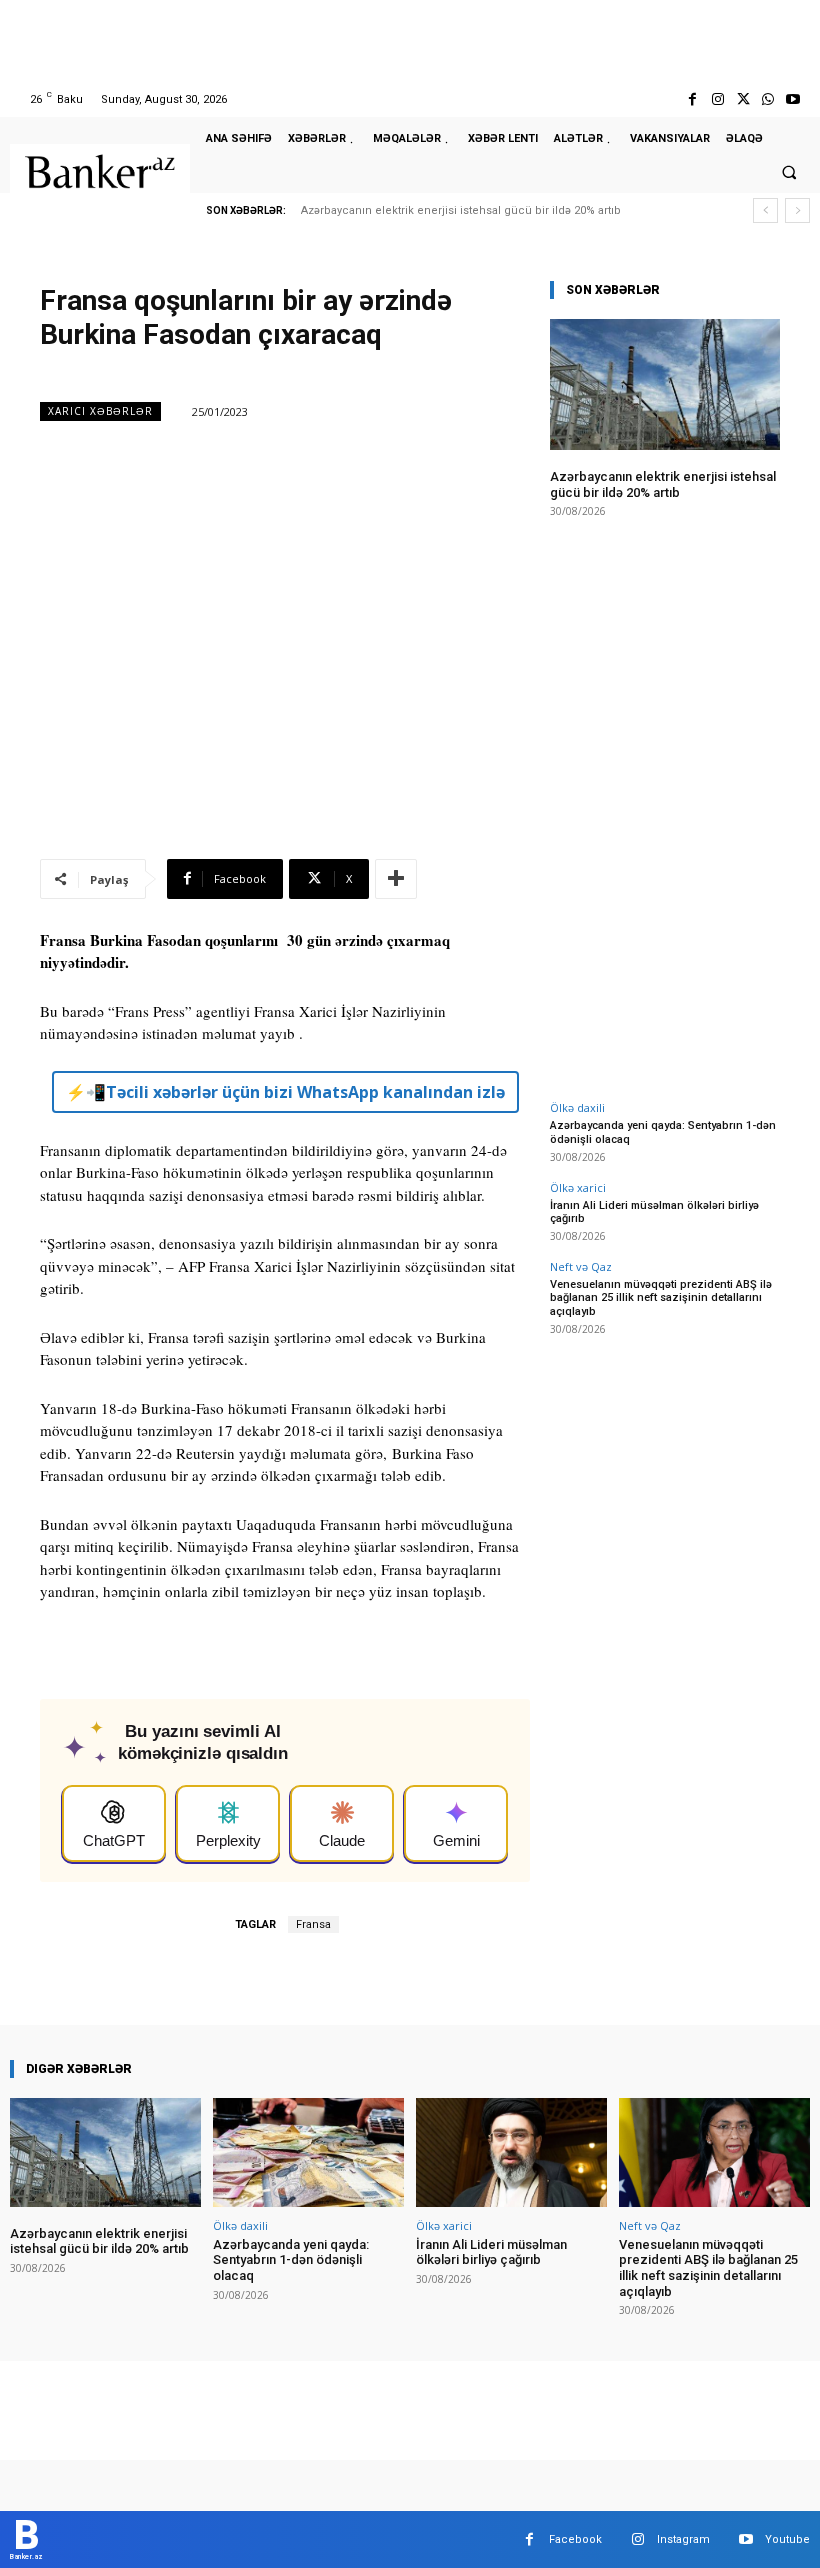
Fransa (313, 1924)
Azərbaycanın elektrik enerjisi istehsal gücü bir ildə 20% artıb (461, 210)
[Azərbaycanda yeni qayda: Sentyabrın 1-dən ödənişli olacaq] (308, 2152)
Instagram (683, 2539)
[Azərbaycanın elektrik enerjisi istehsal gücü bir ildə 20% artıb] (665, 384)
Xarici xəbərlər (100, 411)
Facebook (575, 2539)
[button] (789, 172)
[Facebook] (692, 99)
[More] (396, 879)
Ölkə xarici (578, 1187)
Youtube (787, 2539)
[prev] (765, 210)
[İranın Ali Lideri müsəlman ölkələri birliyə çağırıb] (511, 2152)
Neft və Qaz (581, 1266)
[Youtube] (793, 99)
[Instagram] (717, 99)
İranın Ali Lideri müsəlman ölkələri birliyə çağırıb (654, 1212)
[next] (797, 210)
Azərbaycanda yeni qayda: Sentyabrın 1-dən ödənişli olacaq (291, 2260)
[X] (742, 99)
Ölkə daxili (577, 1107)
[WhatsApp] (768, 99)
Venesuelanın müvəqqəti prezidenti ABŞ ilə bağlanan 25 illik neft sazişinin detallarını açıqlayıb (661, 1297)
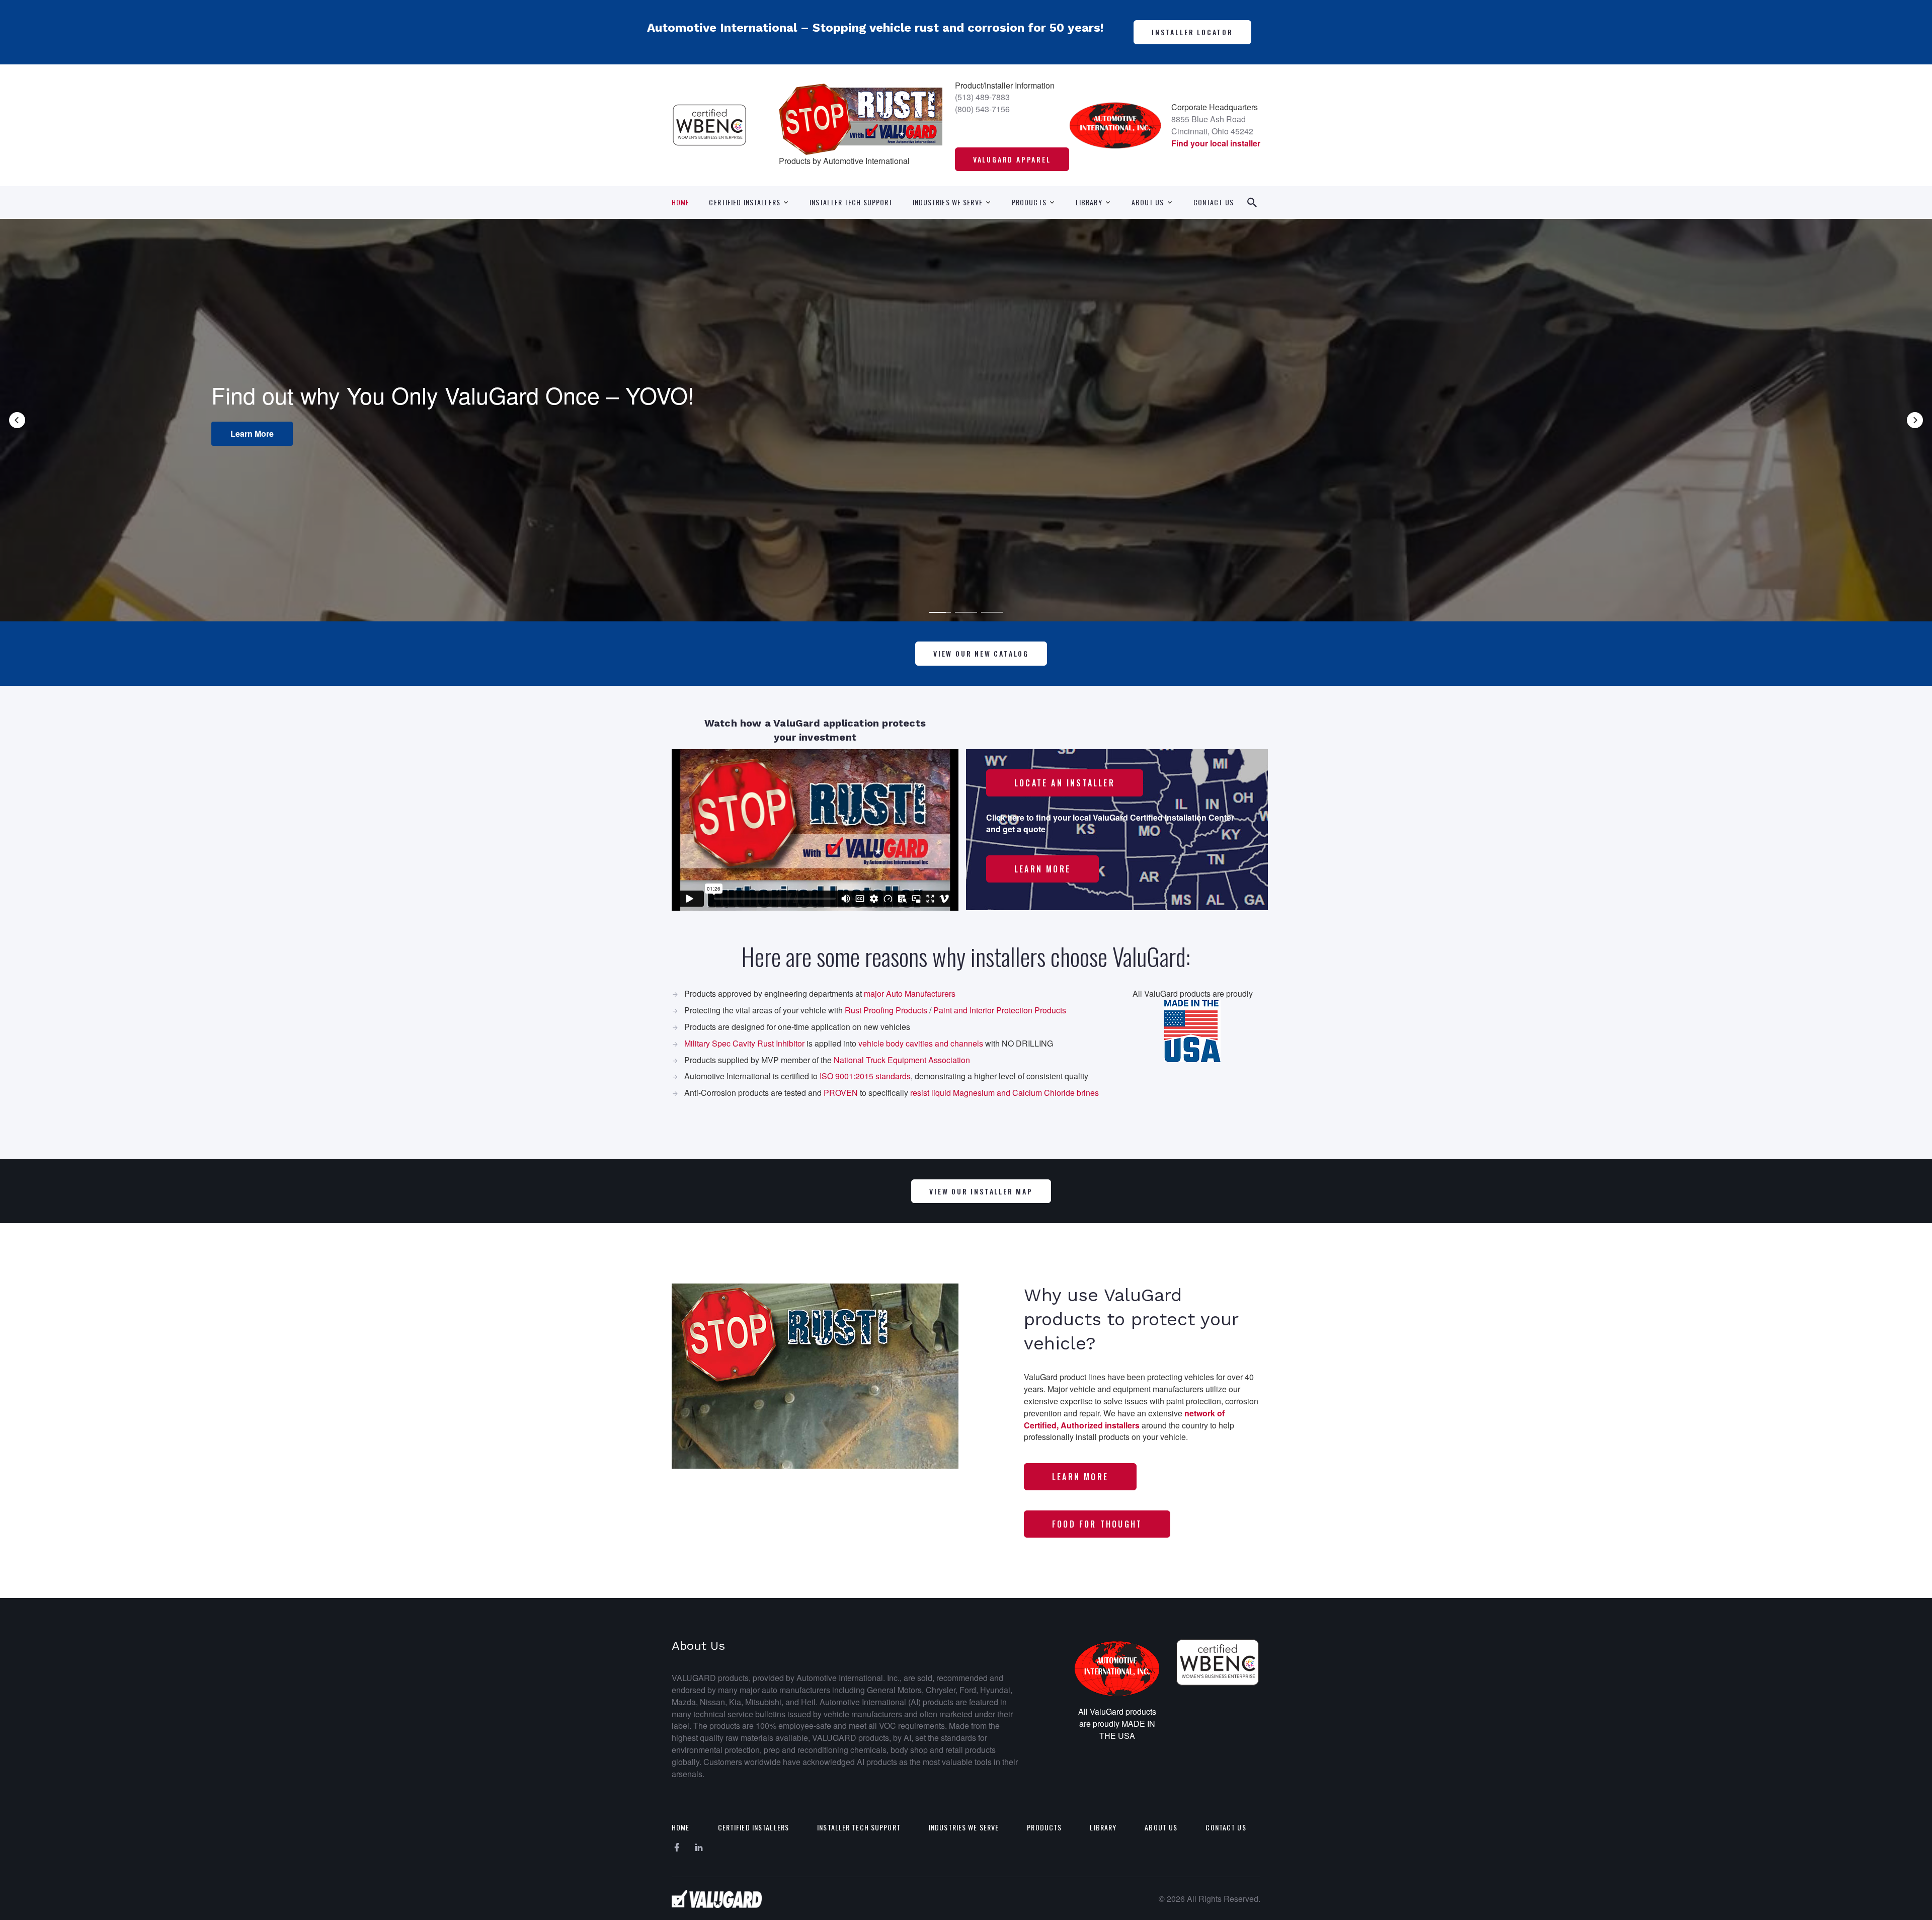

» **The problem**:
The records above should be repeated exactly, with every picture omitted.

» **Solved problem**:
Fransa (313, 1924)
Azərbaycanın elektrik enerjisi istehsal gücü bir ildə 20% artıb (461, 210)
[Azərbaycanda yeni qayda: Sentyabrın 1-dən ödənişli olacaq] (308, 2152)
Instagram (683, 2539)
[Azərbaycanın elektrik enerjisi istehsal gücü bir ildə 20% artıb] (665, 384)
Xarici xəbərlər (100, 411)
Facebook (575, 2539)
[button] (789, 172)
[Facebook] (692, 99)
[More] (396, 879)
Ölkə xarici (578, 1187)
Youtube (787, 2539)
[prev] (765, 210)
[İranın Ali Lideri müsəlman ölkələri birliyə çağırıb] (511, 2152)
Neft və Qaz (581, 1266)
[Youtube] (793, 99)
[Instagram] (717, 99)
İranın Ali Lideri müsəlman ölkələri birliyə çağırıb (654, 1212)
[next] (797, 210)
Azərbaycanda yeni qayda: Sentyabrın 1-dən ödənişli olacaq (291, 2260)
[X] (742, 99)
Ölkə daxili (577, 1107)
[WhatsApp] (768, 99)
Venesuelanın müvəqqəti prezidenti ABŞ ilə bağlanan 25 illik neft sazişinin detallarını açıqlayıb (661, 1297)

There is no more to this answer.